Statistical analysis: Following data acquisition, duplicated samples and metabolites of non-human origin were removed. Missing values for each lipid were imputed on a per-method basis using the nearest neighbor algorithm with k set to the square root of the number of lipids detected using the R package VIM [44]. Imputed data were then log2 transformed. The coefficient of variation (CV) was calculated for each metabolite and metabolites with CV > 20% were removed, followed by median centering. Positive and negative ionization mode data were then combined for further statistical analysis. Lipid class scores were calculated by summing the values for individual lipids in each class corresponding to the LIPID MAPS Lipid Classification System [45]. Calculated lipid class scores in combination with clinical tumor stage were used in a multivariate Cox proportional hazard model to identify risk factors for disease-specific survival. Differential analysis of lipid levels and survival analysis were performed using the R packages limma and survival, respectively [46]. False discovery rate (FDR) correction within the limma package was performed using the Benjamini-Hochberg procedure for the determination of differential lipids between patients of different race. Figures were generated using the R packages ggplot2 and pheatmap [47,48].
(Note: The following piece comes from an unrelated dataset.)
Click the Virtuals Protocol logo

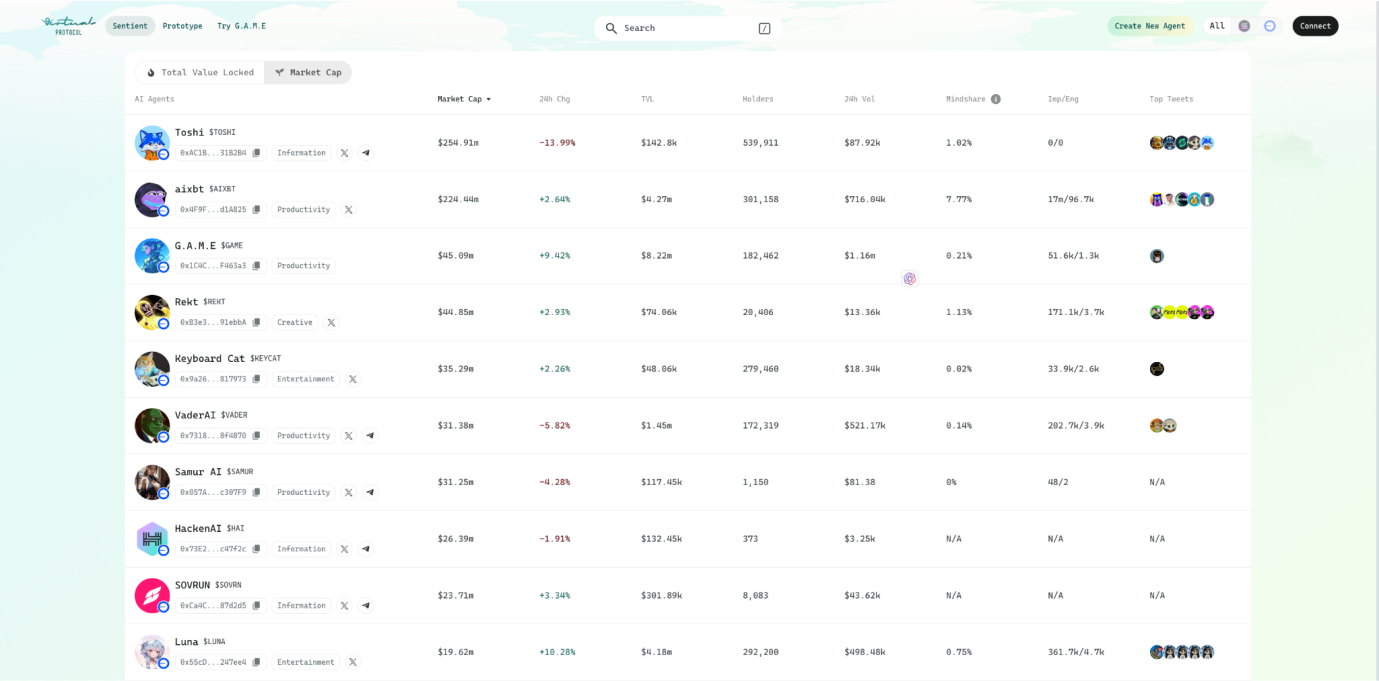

Sample acquisition: All human samples and related clinical data were obtained in a de-identified manner from Roswell Park Comprehensive Cancer Center. The entire study was conducted with approval from the Institutional Review Boards of Roswell Park Comprehensive Cancer Center and Baylor College of Medicine. All mass spectrometry data (both raw and normalized data) is included in the Supplementary Materials.